Metabolomics Data analysis
Bioinformatics and biostatistical analyses included two-sample t-test followed by false discovery rate (FDR) correction, principal component analysis (PCA) and orthogonal signal correction-partial least squares discriminant analysis (OPLS-DA) with principal component loading statistics (PCLS). A two-sample t-test followed by multiple hypothesis test correction using the Benjamini and Hochberg false discovery rate (FDR) method was used to determine metabolites that differed between the groups . We use raw p values in a Manhattan plot (-log10 p vs metabolic feature) to visualize the calculated significance for individual metabolites according to the progression of parkinsonism and identify the FDR at q=0.2 with a horizontal line.

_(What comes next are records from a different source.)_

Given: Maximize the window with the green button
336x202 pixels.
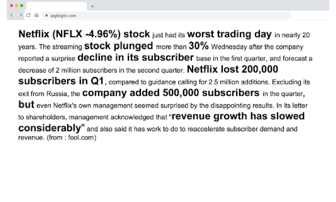Looking at the screenshot, I should coord(22,6).
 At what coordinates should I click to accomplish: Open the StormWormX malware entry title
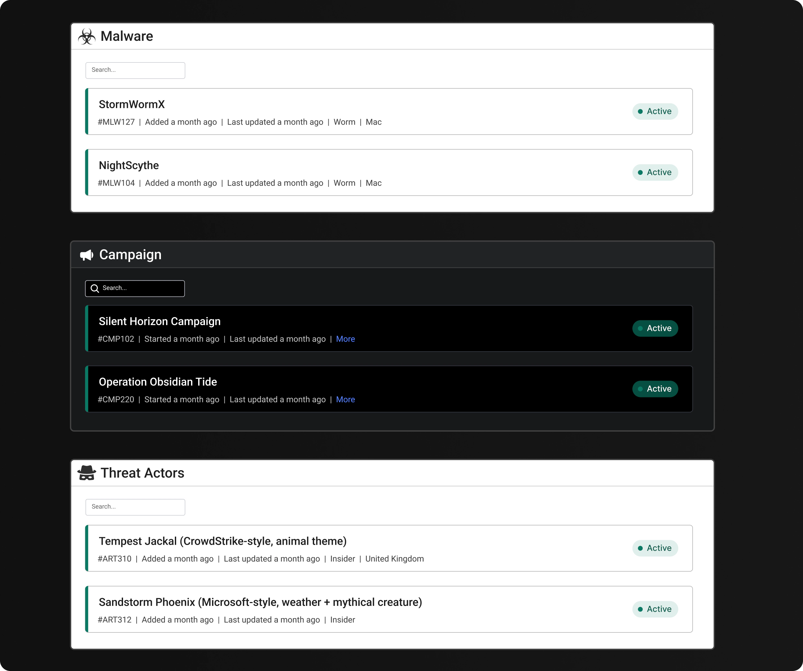[x=132, y=104]
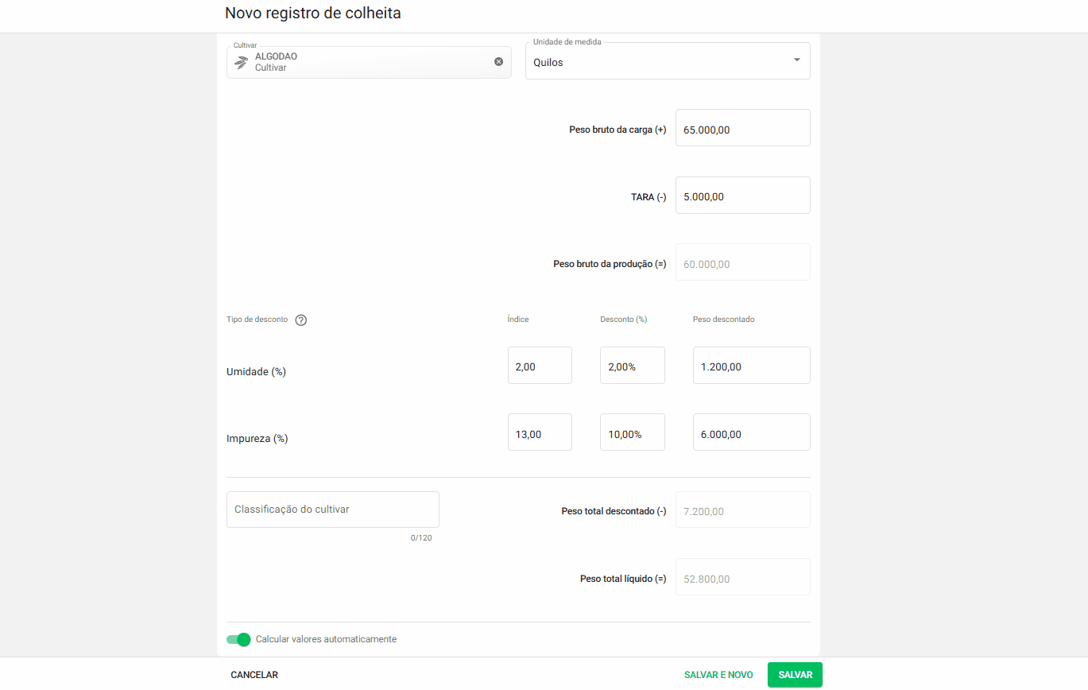The height and width of the screenshot is (690, 1088).
Task: Expand the Unidade de medida dropdown
Action: [796, 61]
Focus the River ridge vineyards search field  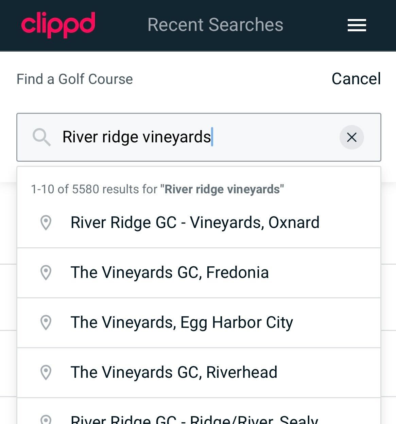[190, 137]
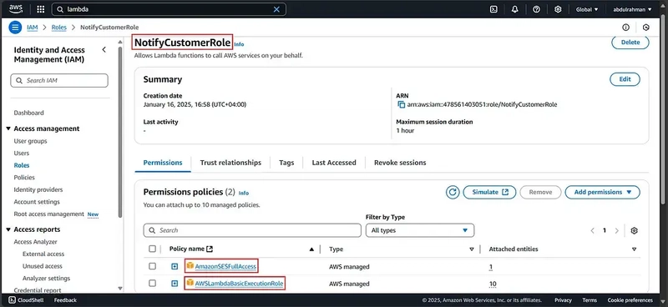Refresh the permissions policies list
Screen dimensions: 668x307
click(x=453, y=192)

OPLS-DA is a multivariate supervised analysis to display and identify differences between groups. The analysis produces a score plot showing the separation of the groups based on the content of the loading discriminatory metabolites. After autoscaling the data, an orthogonal signal correction removes variation not correlated to classification. PCLS was performed in conjunction with OPLS-DA to identify metabolites that contribute in a groupwise manner to discriminate samples. PCLS uses statistical principles to select the top 5% of metabolites accounting for 95% group identity.
Topological comparison of the metabolic networks in slow PD and rapid PD conditions was performed using the Weighted Gene co-expression Network Analysis (WGCNA) package in R [19–21]. WGCNA uses hierarchical clustering coupled with topological overlap dissimilarity measures to detect biologically meaningful modules . In network analysis, a module is defined as a subset of nodes that form a sub-network within a network, and these modules are likely to correspond to biological processes and pathways. Spectral data from the slow PD condition samples was used as reference for defining the metabolic modules. These modules were then mapped to the rapid PD samples. The first principal component of each module, eigengene, is used to summarize the ion intensity/expression pattern of the metabolites in that module. The modulePreservation function implemented in the WGCNA R package was used to assess the preservation of modules between slow PD and rapid PD.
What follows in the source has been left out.